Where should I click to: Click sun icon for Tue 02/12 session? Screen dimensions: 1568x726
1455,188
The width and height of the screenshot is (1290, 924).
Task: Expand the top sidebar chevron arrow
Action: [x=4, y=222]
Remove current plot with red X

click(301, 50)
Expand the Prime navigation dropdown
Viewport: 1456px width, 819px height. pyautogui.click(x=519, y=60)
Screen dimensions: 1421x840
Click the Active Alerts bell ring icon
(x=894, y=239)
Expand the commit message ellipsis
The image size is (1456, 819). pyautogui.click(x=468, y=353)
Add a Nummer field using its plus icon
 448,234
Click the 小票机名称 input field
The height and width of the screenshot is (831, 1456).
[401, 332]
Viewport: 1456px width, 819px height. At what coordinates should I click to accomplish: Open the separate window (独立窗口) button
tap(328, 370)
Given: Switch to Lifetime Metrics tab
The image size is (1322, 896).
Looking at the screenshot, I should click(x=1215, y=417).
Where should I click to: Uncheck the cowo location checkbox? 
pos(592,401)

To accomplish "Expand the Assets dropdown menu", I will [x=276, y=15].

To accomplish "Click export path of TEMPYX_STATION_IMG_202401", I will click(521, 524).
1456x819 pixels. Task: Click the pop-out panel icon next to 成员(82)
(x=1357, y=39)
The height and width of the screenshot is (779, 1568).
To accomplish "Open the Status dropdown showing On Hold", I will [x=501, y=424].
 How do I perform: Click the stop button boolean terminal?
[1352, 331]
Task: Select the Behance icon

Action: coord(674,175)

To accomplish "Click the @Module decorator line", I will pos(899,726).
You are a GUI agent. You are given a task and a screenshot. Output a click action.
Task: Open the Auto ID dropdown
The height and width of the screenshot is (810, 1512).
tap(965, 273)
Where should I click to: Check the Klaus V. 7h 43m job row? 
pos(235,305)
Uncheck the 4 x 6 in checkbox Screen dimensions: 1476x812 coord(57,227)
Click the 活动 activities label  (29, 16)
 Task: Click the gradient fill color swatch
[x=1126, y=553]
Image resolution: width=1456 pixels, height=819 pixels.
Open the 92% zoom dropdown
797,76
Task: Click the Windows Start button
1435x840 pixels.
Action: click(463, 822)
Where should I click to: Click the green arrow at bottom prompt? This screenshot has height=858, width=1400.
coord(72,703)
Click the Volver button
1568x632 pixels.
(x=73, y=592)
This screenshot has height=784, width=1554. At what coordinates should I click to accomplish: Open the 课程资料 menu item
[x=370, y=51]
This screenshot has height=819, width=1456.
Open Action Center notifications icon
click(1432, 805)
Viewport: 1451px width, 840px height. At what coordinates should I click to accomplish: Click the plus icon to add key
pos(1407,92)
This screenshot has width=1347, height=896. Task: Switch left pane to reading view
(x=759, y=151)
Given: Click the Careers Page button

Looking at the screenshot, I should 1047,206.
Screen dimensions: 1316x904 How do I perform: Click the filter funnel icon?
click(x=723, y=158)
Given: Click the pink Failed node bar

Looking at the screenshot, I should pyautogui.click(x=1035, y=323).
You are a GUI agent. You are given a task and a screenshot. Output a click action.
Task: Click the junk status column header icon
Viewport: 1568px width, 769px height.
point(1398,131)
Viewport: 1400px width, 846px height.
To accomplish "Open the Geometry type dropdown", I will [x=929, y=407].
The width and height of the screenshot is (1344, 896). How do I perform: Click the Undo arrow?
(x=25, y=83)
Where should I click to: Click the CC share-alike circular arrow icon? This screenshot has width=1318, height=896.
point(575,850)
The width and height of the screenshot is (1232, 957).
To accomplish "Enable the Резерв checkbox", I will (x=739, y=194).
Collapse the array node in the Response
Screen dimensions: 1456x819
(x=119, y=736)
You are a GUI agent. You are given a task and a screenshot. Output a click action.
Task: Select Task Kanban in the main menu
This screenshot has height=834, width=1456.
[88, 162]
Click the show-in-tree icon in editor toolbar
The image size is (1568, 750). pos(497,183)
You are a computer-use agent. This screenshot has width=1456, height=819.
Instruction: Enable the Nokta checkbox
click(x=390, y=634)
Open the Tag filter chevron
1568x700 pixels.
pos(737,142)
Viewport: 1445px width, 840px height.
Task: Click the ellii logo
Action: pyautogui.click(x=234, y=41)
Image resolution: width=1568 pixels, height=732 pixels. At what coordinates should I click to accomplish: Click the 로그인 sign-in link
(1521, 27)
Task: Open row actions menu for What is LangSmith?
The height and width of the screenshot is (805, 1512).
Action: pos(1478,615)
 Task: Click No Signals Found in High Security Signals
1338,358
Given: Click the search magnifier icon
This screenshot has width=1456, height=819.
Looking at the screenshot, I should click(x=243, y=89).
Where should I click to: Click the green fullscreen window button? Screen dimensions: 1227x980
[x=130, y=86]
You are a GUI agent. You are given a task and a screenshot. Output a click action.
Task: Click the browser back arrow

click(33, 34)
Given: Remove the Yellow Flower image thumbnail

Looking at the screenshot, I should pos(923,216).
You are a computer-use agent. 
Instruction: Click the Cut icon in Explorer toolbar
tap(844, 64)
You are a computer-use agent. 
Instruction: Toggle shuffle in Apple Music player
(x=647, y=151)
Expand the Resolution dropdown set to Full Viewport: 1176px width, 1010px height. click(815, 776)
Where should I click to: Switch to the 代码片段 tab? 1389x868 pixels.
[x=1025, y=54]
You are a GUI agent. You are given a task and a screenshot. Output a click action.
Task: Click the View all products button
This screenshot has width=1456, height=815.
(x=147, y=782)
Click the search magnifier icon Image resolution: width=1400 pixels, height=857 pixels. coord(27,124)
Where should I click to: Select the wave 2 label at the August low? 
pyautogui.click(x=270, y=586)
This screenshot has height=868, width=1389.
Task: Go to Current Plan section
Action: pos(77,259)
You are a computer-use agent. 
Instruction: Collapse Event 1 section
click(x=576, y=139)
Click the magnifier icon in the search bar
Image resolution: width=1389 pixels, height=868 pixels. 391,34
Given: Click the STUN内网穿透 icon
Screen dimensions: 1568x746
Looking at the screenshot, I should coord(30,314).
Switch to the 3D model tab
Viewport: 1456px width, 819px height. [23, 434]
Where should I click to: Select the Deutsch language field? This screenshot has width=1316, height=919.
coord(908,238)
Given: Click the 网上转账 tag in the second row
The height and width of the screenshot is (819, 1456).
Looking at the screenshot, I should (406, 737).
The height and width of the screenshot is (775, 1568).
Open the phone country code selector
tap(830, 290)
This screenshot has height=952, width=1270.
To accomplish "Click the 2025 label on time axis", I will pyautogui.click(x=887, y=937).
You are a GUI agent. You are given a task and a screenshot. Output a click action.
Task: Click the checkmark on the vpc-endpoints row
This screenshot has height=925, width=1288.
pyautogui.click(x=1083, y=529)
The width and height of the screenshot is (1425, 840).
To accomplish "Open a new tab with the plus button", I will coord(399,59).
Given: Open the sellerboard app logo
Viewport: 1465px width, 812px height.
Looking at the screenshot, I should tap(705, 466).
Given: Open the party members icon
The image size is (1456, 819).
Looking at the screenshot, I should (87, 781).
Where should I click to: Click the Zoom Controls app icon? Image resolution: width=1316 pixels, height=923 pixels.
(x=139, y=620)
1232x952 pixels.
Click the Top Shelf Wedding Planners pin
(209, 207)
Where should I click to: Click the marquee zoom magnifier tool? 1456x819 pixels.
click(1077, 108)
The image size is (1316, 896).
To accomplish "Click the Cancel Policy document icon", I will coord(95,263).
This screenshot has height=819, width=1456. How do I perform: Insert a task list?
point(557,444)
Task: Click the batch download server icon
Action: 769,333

*Task prompt:*
Of the entries above, transcribe exactly those lines that fall between the line containing "This screenshot has height=834, width=1456." and the line containing "You are a computer-use agent. This", together with those two lines.

*Exercise response:*
This screenshot has height=834, width=1456.
[88, 162]
Click the show-in-tree icon in editor toolbar
The image size is (1568, 750). pos(497,183)
You are a computer-use agent. This screenshot has width=1456, height=819.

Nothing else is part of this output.